- [Tasks]
1. Check each statement against the landing gear write-up. Answer yes or no, and quote the words from the text that decide it.
(a) The universal landing gear was ordered from HobbyKing.
(b) The silicon tube was bought at a hardware store.
(c) The silicon tube loops hang slack once mounted to the tricopter.
2. Convert the entries into a numbered list, starting with the line that contains "Select the Shipping" and going on through the line that contains "Looking at the screenshot, I should pos(144,110).". Leave out blank lines.

- [Reading passage]
******

A while a go I order a universal landing gear from HobbyKing that has rubber mounts and the carbon tubes. Using a square bit of fiberglass to mount the rubber mounts to and then bolted that to the tricopter. Its easily removed if I need to.

After measuring up the holes and drilling them out both for the mounts and to mount to the Batbone frame (Using existing holes) I bolted it to the frame. I now had my universal mounting system.



After A LOT of frustrating trial and error I also changed from the wire method to hold the under sling camera mount and battery holder. I wanted something that wasn’t as tall and simpler to look after.  When I was mucking about trying to get a lower profile using the wire I reintroduced jello… it was very frustrating to try and find that sweet spot.

So I tried silicon tube, I got it from my local pet shop, its 6mmOD and used for air pumps. I reused the base plate but used two loops of the silicon tube. The loops are at a length that when mounted to the tricopter that they are a little stretched.

******

- [Material shown]

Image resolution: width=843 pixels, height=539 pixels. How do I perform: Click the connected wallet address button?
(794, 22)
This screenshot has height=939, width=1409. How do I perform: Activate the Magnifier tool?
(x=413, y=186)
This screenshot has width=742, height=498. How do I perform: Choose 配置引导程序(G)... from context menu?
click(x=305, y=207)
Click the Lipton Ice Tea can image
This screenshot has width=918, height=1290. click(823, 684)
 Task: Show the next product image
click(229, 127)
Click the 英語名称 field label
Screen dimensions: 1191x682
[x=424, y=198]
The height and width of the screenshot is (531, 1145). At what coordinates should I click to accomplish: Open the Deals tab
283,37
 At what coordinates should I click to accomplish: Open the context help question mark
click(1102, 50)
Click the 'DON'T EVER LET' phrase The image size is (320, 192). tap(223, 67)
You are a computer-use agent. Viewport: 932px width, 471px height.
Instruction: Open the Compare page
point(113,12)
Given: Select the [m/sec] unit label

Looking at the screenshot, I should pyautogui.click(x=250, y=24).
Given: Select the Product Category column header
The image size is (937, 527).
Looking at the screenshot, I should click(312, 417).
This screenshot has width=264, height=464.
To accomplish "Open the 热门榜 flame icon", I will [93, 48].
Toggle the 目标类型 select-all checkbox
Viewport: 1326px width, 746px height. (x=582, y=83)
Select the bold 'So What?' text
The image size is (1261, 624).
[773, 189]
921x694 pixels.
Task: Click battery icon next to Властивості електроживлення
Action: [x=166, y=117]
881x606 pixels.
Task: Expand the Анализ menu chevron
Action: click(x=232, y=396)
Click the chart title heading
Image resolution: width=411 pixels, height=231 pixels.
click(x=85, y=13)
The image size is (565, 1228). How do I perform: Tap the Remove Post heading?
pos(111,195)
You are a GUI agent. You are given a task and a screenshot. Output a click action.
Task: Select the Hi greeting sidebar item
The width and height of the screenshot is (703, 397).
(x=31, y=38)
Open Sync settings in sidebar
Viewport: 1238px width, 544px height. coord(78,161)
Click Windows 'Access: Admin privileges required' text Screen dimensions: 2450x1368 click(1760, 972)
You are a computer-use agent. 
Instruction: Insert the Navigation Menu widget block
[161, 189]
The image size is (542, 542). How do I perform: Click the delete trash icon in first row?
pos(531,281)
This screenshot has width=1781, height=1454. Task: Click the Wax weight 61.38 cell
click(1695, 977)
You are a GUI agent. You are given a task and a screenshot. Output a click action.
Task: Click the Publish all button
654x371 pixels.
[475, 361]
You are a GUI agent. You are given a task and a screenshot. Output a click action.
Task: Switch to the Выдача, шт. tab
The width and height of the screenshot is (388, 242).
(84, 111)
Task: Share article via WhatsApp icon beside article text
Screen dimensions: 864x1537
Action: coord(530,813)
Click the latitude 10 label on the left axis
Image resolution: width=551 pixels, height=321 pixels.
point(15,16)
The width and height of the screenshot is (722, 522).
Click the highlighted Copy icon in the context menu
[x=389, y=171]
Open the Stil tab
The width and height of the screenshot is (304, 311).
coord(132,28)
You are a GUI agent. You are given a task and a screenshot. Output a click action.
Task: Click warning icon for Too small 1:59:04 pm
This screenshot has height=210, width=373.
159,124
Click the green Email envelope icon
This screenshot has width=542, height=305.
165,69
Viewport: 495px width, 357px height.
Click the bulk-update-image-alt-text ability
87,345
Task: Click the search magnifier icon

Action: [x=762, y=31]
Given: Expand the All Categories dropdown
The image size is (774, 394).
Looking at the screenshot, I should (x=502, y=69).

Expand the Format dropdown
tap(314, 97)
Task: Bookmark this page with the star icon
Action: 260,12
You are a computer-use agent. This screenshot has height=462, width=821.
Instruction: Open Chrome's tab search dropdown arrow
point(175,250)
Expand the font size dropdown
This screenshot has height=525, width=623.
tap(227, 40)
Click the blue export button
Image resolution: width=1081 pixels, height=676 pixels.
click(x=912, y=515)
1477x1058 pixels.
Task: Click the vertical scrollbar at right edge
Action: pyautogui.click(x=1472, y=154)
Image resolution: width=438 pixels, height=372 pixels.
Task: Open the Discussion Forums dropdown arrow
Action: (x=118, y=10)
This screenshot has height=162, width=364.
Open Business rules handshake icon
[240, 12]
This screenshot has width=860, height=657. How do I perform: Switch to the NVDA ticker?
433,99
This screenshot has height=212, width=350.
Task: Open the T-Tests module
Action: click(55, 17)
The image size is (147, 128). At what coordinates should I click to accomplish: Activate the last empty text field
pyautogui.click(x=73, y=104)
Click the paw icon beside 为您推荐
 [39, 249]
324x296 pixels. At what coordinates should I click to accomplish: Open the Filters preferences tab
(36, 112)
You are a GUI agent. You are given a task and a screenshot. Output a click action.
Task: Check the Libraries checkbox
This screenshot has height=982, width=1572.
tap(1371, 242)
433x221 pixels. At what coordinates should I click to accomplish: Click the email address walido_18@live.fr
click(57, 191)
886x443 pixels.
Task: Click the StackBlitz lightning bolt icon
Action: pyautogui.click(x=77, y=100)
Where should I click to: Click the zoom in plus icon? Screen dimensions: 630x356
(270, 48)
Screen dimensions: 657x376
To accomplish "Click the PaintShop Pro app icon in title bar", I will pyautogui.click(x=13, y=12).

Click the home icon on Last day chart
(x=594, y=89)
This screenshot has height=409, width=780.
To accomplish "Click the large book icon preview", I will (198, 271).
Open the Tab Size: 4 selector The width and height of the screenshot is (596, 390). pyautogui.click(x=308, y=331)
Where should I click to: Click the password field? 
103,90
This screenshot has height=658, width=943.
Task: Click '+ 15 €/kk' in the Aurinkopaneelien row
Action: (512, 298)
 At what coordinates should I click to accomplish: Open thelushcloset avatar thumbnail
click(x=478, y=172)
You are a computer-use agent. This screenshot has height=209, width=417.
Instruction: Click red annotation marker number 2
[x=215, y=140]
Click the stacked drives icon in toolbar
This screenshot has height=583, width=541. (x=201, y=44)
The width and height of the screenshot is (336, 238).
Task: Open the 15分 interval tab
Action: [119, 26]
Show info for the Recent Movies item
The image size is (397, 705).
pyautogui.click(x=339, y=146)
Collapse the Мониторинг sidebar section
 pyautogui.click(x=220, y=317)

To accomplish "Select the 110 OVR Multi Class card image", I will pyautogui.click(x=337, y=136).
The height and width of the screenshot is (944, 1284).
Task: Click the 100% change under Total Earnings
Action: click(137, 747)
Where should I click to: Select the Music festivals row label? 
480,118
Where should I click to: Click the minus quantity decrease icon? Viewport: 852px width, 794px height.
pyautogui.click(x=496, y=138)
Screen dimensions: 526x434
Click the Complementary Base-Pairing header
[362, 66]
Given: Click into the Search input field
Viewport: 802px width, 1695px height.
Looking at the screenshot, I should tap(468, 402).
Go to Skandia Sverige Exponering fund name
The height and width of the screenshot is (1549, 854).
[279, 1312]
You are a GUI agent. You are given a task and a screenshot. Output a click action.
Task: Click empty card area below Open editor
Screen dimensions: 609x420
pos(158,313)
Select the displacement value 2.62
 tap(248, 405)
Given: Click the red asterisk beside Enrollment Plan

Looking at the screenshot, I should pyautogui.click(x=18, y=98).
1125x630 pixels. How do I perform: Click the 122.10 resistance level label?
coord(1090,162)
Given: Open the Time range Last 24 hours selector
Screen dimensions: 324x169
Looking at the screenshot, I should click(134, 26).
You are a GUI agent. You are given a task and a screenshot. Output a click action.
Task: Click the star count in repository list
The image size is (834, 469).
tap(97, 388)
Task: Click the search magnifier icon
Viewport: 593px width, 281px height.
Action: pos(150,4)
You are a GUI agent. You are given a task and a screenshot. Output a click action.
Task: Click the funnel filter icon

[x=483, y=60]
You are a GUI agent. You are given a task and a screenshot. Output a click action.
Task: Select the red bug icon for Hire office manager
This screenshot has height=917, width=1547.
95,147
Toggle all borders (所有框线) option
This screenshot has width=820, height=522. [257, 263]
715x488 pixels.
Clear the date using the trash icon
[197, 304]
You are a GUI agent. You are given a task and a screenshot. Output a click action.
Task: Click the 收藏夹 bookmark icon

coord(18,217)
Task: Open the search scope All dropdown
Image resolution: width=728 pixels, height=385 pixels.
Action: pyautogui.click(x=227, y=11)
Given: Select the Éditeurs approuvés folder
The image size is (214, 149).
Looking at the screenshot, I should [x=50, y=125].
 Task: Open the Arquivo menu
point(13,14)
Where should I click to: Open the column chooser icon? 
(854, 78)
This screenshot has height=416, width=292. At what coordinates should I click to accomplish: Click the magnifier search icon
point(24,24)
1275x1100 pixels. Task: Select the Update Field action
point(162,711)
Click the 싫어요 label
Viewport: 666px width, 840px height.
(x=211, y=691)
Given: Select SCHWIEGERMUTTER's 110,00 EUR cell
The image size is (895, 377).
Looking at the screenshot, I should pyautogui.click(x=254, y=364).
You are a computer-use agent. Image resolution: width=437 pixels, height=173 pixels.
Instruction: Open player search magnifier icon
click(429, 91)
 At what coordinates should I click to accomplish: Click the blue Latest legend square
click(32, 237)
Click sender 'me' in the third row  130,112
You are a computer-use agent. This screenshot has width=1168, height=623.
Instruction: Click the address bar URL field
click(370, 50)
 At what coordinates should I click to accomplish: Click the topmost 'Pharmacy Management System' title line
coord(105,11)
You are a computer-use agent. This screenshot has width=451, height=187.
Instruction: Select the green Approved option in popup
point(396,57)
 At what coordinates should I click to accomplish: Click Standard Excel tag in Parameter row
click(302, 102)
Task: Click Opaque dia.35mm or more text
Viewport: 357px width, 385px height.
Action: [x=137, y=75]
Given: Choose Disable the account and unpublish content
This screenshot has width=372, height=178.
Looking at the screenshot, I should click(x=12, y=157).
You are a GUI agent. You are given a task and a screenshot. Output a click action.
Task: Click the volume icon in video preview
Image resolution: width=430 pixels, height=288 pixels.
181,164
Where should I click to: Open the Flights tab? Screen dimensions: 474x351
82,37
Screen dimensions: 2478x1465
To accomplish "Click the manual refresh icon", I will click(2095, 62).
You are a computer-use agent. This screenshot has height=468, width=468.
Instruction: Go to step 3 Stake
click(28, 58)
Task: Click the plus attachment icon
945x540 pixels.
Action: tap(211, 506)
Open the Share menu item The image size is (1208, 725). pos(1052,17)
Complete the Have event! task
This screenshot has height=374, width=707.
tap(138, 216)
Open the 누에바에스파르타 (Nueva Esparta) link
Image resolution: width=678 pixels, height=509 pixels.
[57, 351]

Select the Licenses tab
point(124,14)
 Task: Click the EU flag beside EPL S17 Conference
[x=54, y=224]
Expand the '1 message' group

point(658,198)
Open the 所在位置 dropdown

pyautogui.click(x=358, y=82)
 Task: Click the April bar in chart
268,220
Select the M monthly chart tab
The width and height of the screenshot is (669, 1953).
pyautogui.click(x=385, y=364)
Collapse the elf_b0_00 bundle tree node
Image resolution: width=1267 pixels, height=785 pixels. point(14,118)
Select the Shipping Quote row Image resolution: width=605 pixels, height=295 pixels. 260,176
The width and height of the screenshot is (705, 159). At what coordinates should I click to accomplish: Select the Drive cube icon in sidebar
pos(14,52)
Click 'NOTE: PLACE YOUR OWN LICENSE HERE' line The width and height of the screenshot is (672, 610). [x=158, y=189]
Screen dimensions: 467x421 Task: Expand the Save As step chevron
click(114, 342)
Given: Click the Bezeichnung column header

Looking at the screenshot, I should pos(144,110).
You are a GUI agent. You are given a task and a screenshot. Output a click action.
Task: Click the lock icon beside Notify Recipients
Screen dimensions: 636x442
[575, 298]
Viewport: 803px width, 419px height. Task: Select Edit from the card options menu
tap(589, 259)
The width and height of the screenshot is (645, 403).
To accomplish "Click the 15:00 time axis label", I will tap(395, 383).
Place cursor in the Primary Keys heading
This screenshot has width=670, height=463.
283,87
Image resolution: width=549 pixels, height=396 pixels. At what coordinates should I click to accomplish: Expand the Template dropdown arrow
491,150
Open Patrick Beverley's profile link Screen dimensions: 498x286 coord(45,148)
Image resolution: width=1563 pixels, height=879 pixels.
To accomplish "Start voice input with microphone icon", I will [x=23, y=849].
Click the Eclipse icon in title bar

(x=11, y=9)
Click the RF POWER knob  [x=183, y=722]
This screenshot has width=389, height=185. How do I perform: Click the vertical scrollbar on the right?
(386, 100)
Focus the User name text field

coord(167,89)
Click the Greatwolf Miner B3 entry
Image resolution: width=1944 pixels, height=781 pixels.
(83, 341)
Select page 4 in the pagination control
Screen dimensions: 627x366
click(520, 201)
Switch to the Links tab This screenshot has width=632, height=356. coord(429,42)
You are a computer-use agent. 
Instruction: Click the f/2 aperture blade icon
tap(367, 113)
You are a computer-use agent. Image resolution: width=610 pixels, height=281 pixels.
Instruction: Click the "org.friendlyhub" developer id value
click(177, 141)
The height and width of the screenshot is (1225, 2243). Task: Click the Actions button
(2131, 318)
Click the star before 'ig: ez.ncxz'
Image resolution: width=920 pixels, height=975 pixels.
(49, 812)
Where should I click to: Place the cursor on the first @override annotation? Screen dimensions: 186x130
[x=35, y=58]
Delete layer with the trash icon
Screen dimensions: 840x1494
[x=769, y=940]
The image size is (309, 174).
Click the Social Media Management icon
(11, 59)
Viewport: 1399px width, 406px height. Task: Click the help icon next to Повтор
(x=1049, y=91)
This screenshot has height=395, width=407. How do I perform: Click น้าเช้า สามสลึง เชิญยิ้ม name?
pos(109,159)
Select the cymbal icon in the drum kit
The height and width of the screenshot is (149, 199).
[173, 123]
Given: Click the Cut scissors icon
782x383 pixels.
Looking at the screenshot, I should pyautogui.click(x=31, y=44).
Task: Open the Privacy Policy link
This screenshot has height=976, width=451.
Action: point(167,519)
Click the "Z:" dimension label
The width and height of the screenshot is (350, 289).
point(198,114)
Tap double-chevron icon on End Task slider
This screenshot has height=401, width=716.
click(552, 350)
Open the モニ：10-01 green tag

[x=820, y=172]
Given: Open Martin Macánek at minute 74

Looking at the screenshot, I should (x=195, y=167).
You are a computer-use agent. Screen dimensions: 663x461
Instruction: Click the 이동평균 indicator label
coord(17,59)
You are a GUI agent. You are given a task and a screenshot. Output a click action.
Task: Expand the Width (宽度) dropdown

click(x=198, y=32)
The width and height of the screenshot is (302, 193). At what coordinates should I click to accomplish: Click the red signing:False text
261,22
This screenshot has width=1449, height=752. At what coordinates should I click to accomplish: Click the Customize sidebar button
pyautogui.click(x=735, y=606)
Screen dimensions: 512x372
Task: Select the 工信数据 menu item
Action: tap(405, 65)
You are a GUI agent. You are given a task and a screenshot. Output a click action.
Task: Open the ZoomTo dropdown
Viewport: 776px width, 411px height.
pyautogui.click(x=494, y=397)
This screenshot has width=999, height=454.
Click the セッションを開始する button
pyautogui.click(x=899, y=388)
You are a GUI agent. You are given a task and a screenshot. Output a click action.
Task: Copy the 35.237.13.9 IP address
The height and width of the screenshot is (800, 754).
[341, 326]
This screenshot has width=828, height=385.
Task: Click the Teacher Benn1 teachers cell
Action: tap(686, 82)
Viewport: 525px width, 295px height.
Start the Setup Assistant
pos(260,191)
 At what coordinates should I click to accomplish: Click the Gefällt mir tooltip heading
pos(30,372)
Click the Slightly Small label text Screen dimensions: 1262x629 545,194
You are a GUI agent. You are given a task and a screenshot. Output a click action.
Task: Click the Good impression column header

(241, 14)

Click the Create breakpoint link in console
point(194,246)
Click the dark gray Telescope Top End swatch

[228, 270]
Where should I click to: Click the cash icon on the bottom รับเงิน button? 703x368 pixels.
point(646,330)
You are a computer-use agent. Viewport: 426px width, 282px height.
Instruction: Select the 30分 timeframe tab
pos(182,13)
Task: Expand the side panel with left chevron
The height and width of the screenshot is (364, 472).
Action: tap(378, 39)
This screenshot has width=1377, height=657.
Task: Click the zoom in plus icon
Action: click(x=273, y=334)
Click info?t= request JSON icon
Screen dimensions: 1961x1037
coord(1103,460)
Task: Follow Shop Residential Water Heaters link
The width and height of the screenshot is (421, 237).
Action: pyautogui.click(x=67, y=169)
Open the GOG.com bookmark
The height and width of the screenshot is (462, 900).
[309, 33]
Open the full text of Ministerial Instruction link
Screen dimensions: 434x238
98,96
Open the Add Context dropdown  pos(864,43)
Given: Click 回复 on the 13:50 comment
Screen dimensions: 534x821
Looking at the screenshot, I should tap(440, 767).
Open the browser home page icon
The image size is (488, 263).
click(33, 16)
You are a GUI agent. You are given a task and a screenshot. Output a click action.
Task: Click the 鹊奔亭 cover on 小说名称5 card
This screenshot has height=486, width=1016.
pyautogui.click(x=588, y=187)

******

- [Responses for each task]
1.
(a) Yes: "I order a universal landing gear from HobbyKing"
(b) No: "I got it from my local pet shop"
(c) No: "they are a little stretched"

2.
1. Select the Shipping Quote row Image resolution: width=605 pixels, height=295 pixels. 260,176
2. The width and height of the screenshot is (705, 159). At what coordinates should I click to accomplish: Select the Drive cube icon in sidebar
3. pos(14,52)
4. Click 'NOTE: PLACE YOUR OWN LICENSE HERE' line The width and height of the screenshot is (672, 610). [x=158, y=189]
5. Screen dimensions: 467x421 Task: Expand the Save As step chevron
6. click(114, 342)
7. Given: Click the Bezeichnung column header
8. Looking at the screenshot, I should pos(144,110).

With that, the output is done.